Always with free admission, Moline’s John Deere Pavilion welcomes families to exhibit-filled rooms and hands-on, interactive displays. State-of-the-art simulators let visitors experience what it’s like to drive equipment such as a crawler dozer, and kids can also crawl into the cab of large tractors and other equipment while parents snap photos off to the side — or climb in themselves to have some fun behind the wheel.
“A lot of people plan their summers around John Deere events,” says spokeswoman Wendy Artman. “Every year, we try to make something a little different, a little bigger and a little better.”
It’s a time for families to experience what it’s like to work on a construction site and a farm. At the free event, children test toy construction equipment in the sand, build with Mega Blocks, pet goats in a mini zoo, watch blacksmith demonstrations, and maneuver through an obstacle course on pedal-powered vehicles. If they complete all of the chores like pretending to milk a cow on Little Johnny’s Farm, children earn a Deere Dollar and cash it in for a special treat.
Old, new and colorful tractors drive through the streets near the pavilion.
For more information on events at John Deere Pavilion, click here or call (309) 765-1000.
Visitors who want a deeper dive into John Deere’s corporate history or business practices can tour its world headquarters (open daily) and factories (Harvester Works, East Moline; Seeding Group, Moline).
A 15-minute drive east of Moline is TPC Deere Run in Silvis. Play the 18-hole public course or watch the pros during the John Deere Classic (July 9–15). Who knows, you could witness memorable players like 2016 champ Ryan Moore who went on to clinch the final point of the Ryder Cup bringing it home for the Americans.
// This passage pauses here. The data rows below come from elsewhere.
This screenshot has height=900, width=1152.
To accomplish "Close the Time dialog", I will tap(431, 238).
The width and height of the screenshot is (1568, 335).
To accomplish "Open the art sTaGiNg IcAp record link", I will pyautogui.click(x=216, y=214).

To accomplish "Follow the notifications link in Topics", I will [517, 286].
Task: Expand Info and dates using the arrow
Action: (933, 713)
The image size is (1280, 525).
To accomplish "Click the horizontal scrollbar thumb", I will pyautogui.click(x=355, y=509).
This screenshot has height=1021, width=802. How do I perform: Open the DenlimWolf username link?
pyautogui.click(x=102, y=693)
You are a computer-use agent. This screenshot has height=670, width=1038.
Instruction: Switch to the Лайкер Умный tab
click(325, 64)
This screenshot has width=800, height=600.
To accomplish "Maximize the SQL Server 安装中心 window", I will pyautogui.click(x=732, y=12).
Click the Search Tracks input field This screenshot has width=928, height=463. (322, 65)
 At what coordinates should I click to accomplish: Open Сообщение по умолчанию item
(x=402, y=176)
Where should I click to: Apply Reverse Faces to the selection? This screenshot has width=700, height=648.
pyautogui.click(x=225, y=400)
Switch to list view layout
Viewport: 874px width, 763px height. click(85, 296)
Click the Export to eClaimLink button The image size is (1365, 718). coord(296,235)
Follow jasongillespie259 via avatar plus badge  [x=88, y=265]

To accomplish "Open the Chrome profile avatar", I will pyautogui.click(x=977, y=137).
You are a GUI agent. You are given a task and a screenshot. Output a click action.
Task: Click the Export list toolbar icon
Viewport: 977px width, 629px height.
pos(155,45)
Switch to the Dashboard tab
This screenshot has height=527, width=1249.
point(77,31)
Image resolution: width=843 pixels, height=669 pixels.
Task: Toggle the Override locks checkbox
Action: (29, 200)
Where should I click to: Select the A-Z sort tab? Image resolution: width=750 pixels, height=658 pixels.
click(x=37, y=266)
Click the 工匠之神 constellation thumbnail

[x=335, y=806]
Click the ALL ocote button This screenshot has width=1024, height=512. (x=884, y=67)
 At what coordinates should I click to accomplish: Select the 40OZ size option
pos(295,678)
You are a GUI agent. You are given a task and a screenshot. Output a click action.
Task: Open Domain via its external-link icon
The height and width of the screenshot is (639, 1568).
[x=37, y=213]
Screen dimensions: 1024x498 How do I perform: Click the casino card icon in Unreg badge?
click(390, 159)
Along the Rock River, the John Deere Historic Site sits in the tiny central town of Grand Detour (75 miles east of Silvis). Tour the Deere’s six-room family home where his parents raised eight children in the 1830s. In the replica Blacksmith shop, see demonstrations and original artifacts. This is where John Deere created the plow that would eventually launch one of the largest farming equipment companies in the world. Prior to the 1830s, wooden plows and those from the East Coast didn’t work well on the thick, Midwest spoil. In 1837, John designed a highly polished steel plow where the soil easily slid off. Demand was immediate. By 1848, he moved to Moline and opened a state-of-the-art plow factory. And the rest, as they say, is history. Fortunately, that history — almost 200 years’ worth — remains accessible, inspirational and fun to experience.